MONDAY
The scariest thing was waiting for us in the meeting room this morning. It was a huge projected figure on the wall with the head of Shilpa Shetty and the body of Jade Goody. Jed marched in, stood in front of it and said, ‘Ideas?’ Everyone mute. Except Wonky Tom who can’t bear silences and stammered, ‘Is this about broadcasting regulations?’ But our beloved Director of Strategy said it was not — or words to that effect which I can’t use here.
‘This, my fellow change-makers, is today’s Conservative party. Beautiful head — shame about the fat, horrible, reactionary bit underneath it.’ Why didn’t he just ask us to come up with new ways of marketing the shadow Cabinet? Why do we have to go through the stress of a ‘Dynamic Imaging Presentation’? We’ve all been assigned a frontbencher to ‘work on’. I’m not saying who mine is, but I’m going to recommend laser eye surgery, hair extensions and a gay affair.
TUESDAY
Lot of policy all of a sudden. We are going to limit the supply of fast food and take Big Macs off the street once and for all. It’s part of tackling social pollutants. Problem is — Dave’s also hinting his support for legalising cannabis! Nigel spotted the catch immediately: ‘If everyone starts smoking dope, aren’t they going to want to eat burgers afterwards?’ He’s so good at long-term policy projection.
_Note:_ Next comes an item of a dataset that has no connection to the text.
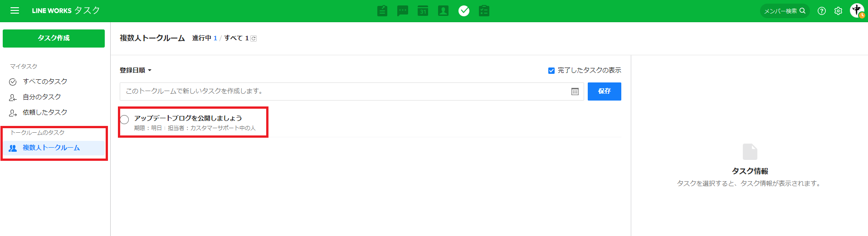Open the due date calendar picker
The height and width of the screenshot is (236, 868).
(x=575, y=92)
To underline our commitment to food issues, Dave is going on a diet! It’s ‘the only target that matters’, according to my v funny briefing note. More seriously, he’s reaching out to the Dieting Community. Fat is no longer a socialist issue! The type of diet hasn’t been settled yet, but Jed has copies of Love Yourself Thin and The Nice and Slow Diet Revolution on his desk, so we should have an announcement any day now.
WEDNESDAY
Bit of briefing bother.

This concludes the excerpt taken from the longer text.